## What is required
An exact reprint of the data below is required, line for line.
***** Record excerpts *****
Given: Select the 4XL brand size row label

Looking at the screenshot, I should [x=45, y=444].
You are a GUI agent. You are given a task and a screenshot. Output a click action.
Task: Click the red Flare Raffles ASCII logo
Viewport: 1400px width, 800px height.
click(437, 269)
*****
## Task answer
Given: Select the 4XL brand size row label

Looking at the screenshot, I should [x=45, y=444].
You are a GUI agent. You are given a task and a screenshot. Output a click action.
Task: Click the red Flare Raffles ASCII logo
Viewport: 1400px width, 800px height.
click(437, 269)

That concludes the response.